Tenaga kerja asal Thailand dan Myanmar berkeliaran di Benjina. Di lepas pantainya, kapal-kapal raksasa milik perusahaan penangkap ikan beroperasi mengeruk tuna-tuna gemuk dari perut Laut Aru. Di pelabuhan, musik berdentum siang dan malam, lampu-lampu suar bersaing dengan neon warna-warni pusat hiburan malam.

Perempuan-perempuan berkulit cerah, dengan buah dada yang dibiarkan separuh menyembul dan paha putih yang tersingkap hingga ke pangkal, menyelinap di antara pria berkulit gelap dengan sorot mata yang lelah tapi merah.
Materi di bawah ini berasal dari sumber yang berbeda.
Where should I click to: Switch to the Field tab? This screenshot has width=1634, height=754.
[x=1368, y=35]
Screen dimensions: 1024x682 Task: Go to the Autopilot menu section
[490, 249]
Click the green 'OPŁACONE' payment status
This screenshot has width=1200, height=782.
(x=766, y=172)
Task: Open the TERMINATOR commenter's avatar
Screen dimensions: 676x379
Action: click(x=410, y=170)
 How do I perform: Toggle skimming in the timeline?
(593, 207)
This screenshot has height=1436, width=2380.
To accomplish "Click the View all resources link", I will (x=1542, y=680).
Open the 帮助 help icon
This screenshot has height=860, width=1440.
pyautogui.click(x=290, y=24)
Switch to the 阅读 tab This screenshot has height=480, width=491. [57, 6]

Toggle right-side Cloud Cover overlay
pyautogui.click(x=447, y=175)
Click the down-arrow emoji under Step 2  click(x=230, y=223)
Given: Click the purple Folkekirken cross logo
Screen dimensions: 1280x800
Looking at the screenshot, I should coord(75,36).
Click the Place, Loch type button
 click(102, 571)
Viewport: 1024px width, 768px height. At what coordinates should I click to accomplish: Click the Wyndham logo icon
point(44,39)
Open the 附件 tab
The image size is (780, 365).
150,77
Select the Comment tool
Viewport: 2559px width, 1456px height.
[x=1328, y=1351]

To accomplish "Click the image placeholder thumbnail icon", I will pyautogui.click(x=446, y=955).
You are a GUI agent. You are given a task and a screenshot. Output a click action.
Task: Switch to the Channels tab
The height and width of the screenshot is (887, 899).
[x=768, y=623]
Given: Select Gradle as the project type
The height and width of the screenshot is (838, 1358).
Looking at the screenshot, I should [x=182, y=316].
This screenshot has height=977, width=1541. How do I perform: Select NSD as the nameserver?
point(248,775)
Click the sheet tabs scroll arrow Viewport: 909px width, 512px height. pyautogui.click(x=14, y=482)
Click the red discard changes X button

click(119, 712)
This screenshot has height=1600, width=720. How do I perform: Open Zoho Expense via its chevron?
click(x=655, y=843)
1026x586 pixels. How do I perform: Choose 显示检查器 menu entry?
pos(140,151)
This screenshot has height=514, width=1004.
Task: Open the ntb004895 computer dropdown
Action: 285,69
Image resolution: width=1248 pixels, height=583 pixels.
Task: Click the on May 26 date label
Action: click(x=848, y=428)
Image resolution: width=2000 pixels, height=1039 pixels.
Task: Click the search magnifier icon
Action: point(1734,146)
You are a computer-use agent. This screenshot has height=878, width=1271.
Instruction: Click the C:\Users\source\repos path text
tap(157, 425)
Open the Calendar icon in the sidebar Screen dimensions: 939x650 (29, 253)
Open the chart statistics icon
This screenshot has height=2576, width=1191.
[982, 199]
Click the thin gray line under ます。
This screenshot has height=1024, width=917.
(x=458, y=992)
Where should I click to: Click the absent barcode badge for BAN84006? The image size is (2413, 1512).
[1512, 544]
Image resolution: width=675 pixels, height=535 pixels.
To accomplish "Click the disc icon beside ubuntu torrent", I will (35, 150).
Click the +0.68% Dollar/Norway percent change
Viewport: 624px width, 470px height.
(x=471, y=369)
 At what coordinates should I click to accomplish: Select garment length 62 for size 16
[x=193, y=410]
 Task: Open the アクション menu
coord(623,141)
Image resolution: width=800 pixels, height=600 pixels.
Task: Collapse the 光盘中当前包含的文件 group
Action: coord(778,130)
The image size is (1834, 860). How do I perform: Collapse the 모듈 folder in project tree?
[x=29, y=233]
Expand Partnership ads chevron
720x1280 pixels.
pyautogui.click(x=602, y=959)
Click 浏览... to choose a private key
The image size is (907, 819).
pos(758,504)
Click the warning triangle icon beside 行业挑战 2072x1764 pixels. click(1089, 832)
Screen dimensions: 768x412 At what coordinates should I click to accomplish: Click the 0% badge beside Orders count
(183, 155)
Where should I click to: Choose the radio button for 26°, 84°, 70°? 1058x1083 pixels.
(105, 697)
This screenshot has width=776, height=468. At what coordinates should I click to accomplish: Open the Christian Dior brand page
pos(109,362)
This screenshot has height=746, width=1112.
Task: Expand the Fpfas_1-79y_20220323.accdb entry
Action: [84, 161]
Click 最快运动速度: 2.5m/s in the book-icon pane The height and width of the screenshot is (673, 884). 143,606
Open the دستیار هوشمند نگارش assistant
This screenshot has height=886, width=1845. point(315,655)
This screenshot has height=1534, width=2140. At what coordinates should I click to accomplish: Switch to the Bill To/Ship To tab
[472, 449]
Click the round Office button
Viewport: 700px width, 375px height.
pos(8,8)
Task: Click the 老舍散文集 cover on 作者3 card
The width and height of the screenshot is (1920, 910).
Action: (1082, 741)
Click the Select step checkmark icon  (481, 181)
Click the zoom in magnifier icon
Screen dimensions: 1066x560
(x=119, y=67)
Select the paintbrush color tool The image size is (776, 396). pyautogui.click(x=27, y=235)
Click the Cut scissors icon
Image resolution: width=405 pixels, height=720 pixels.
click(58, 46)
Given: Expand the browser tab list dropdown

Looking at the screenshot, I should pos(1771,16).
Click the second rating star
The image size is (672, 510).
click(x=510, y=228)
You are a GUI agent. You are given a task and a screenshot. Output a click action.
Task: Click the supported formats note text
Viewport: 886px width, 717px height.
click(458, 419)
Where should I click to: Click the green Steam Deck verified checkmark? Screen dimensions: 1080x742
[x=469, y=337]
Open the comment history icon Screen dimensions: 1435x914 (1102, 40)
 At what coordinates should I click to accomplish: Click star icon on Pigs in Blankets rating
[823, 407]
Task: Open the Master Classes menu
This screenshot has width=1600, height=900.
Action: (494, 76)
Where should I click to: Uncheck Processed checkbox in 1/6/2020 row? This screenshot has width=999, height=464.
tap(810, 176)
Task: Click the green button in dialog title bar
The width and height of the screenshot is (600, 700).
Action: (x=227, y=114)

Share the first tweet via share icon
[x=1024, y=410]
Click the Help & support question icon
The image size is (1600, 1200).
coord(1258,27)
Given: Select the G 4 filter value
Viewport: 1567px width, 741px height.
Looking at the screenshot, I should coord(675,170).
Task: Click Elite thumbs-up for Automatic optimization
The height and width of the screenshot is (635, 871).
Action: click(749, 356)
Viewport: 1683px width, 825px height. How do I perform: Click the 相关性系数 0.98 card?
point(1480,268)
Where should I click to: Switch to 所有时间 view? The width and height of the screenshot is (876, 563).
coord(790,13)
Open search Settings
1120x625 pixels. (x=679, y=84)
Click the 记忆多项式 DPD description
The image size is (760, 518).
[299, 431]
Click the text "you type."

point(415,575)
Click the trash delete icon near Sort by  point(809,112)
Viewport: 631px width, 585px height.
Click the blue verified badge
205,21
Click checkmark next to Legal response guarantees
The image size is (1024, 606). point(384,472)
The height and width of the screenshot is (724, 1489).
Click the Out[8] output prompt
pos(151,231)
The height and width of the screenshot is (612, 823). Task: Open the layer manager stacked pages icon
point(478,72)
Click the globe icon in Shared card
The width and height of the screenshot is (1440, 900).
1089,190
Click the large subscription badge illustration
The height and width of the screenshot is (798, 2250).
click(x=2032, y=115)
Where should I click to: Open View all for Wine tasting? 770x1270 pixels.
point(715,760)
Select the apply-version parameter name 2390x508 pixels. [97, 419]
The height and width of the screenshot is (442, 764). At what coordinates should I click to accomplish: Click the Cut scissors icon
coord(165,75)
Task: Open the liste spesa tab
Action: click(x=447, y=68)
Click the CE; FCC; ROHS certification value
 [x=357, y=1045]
Sementara itu, beberapa lelaki sipit dengan kulit yang lebih terang duduk berjejer di luar “diskotek,” berbincang dalam bahasa yang tak saya pahami, kadang diselingi patahan bahasa Melayu seadanya. Mereka bergoyang, menenggak arak, dalam buaian angin laut yang tak banyak bergerak.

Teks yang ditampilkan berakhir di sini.